Para pejabat tinggi di dalam kementerian dan lembaga sering kali harus turun langsung untuk membongkar masalah struktural dengan melakukan inspeksi mendadak atau penyamaran. Salah satu contoh yang baru-baru ini diperlihatkan kepada publik adalah aksi Menteri Keuangan, Purbaya Yudhi Sadewa, yang aktif melakukan sidak ke berbagai instansi di bawah wewenangnya. Namun, langkah seperti ini bukanlah sesuatu yang baru. Pada era 1970-an, Indonesia pernah memiliki seorang Menteri Keuangan, J.B. Sumarlin, yang melakukan aksi penyamaran yang fenomenal dengan membongkar kasus besar.

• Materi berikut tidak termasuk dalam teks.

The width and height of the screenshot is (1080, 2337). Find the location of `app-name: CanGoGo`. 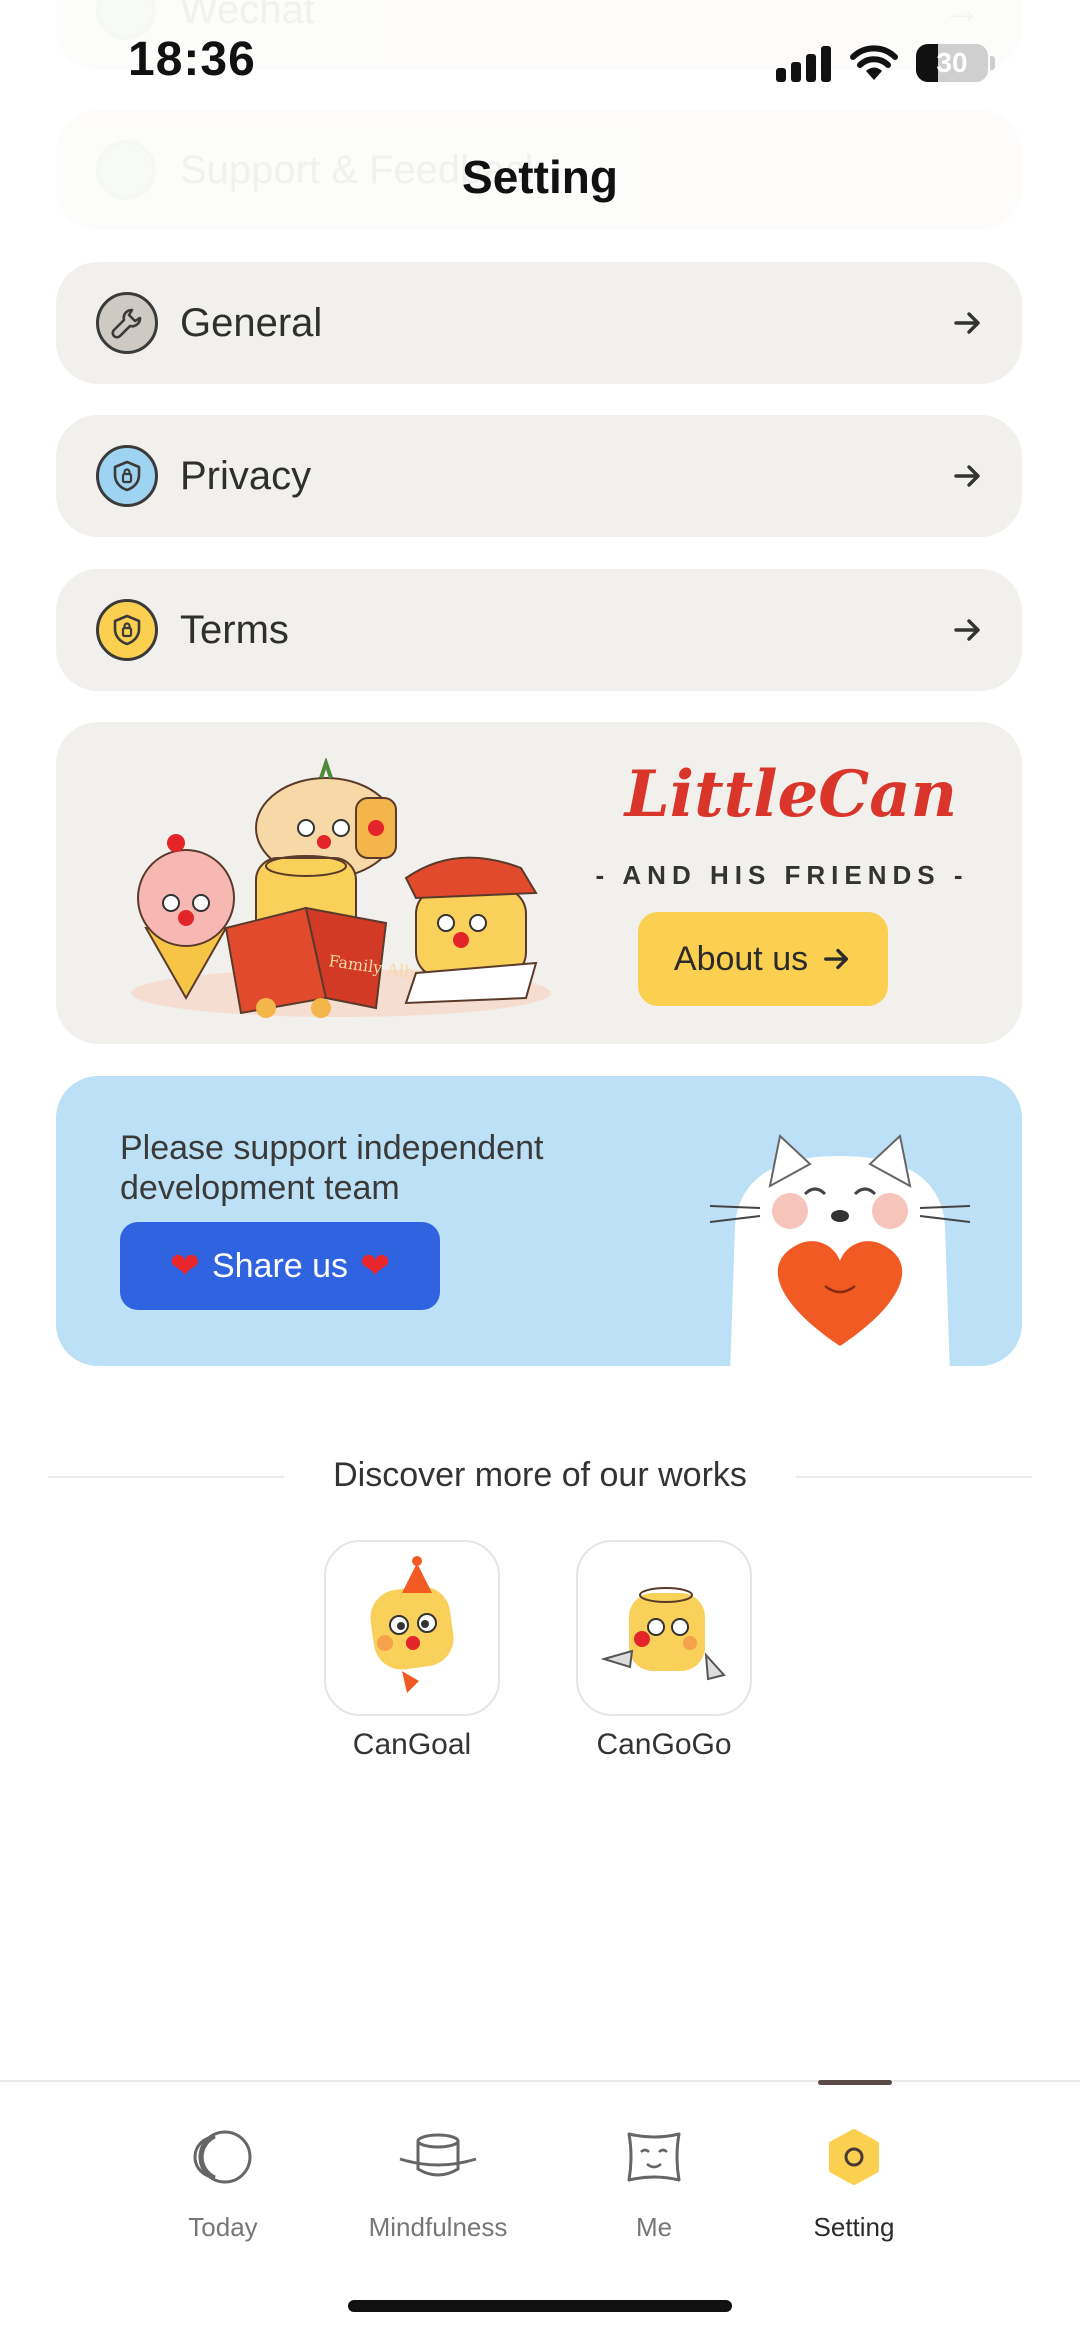

app-name: CanGoGo is located at coordinates (664, 1744).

Sumarlin, yang pada saat itu menjabat sebagai Menteri Penertiban Aparatur Negara (Menpan), sering menerima laporan dari masyarakat mengenai pungutan liar dan korupsi di berbagai instansi. Untuk menyelidiki keluhan-keluhan tersebut, Sumarlin memutuskan untuk menyamar sebagai pegawai baru dengan nama Ahmad Sidik. Dengan bantuan beberapa koleganya, Sumarlin berhasil membongkar kasus pungli di beberapa instansi pemerintah, termasuk di kantor pajak dan kantor imigrasi.
Aksi Sumarlin dalam membongkar kasus-kasus korupsi ini membuatnya dikenal sebagai salah satu pejabat yang berani menuntaskan praktik korupsi dan pungutan liar yang telah mengakar di masa itu. Operasi-operasi penyamaran yang dilakukannya pada era 1970-an menjadi bukti nyata keberaniannya dalam memberantas penyelewengan di lembaga-lembaga pemerintah. Dengan prestasinya tersebut, Sumarlin bahkan meraih penghargaan sebagai Menteri Keuangan Terbaik Asia pada tahun 1989, yang menunjukkan dedikasinya dalam memberantas korupsi demi kemajuan negara.